* [Task to carry out] Go through the data below and copy each line that includes "computer".

* [Provided data]
========

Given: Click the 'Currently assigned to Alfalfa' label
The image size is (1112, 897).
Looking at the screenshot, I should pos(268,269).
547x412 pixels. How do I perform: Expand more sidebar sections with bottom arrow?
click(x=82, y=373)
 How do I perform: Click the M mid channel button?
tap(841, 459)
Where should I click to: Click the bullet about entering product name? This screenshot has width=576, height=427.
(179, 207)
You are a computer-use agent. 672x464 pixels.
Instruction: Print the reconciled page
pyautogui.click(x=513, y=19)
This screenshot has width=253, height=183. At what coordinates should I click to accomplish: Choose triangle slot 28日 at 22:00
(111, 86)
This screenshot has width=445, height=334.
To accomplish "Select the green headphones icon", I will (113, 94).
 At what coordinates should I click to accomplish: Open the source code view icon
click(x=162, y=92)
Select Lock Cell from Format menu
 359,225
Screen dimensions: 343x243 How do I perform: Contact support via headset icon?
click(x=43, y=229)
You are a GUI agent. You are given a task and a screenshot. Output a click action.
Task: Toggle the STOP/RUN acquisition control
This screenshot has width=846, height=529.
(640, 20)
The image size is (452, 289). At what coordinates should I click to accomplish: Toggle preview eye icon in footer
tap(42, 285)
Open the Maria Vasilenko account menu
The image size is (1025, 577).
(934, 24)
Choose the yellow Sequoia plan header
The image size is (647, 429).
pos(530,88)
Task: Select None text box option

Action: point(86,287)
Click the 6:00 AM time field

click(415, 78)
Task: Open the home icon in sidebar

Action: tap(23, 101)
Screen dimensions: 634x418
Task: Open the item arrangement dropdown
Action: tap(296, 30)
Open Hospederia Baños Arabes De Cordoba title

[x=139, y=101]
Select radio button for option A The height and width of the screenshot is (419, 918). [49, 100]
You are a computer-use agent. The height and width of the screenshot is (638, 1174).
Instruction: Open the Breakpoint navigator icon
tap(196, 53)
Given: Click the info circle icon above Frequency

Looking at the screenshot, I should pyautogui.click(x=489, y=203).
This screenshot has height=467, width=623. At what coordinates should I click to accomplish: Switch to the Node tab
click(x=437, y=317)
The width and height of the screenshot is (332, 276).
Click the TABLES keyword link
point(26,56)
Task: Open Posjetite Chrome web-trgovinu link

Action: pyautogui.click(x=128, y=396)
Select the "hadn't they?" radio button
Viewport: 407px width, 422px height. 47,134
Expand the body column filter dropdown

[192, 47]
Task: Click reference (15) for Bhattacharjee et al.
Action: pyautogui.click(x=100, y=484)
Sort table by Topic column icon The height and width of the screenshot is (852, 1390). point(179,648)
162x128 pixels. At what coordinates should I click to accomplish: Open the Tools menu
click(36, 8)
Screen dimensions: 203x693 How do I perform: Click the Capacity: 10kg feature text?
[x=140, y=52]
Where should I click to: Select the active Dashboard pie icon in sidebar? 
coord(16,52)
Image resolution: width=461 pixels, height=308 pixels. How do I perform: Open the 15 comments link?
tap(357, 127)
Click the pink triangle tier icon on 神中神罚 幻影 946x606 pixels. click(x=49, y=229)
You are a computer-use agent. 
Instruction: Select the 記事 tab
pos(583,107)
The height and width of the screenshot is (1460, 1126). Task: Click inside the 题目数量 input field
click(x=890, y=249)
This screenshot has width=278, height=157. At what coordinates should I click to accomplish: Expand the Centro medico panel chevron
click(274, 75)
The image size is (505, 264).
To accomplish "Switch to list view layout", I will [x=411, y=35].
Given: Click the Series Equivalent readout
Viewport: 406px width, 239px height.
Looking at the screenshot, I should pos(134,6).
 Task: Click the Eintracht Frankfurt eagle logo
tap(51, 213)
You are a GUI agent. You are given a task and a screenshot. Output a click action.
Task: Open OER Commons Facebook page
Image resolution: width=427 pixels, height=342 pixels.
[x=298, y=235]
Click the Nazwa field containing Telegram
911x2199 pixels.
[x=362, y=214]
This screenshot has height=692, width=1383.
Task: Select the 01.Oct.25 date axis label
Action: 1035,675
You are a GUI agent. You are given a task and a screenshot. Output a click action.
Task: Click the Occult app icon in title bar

========

* [Answer]
You are a computer-use agent. 672x464 pixels.
You are a computer-use agent. The height and width of the screenshot is (638, 1174).
You are a computer-use agent. 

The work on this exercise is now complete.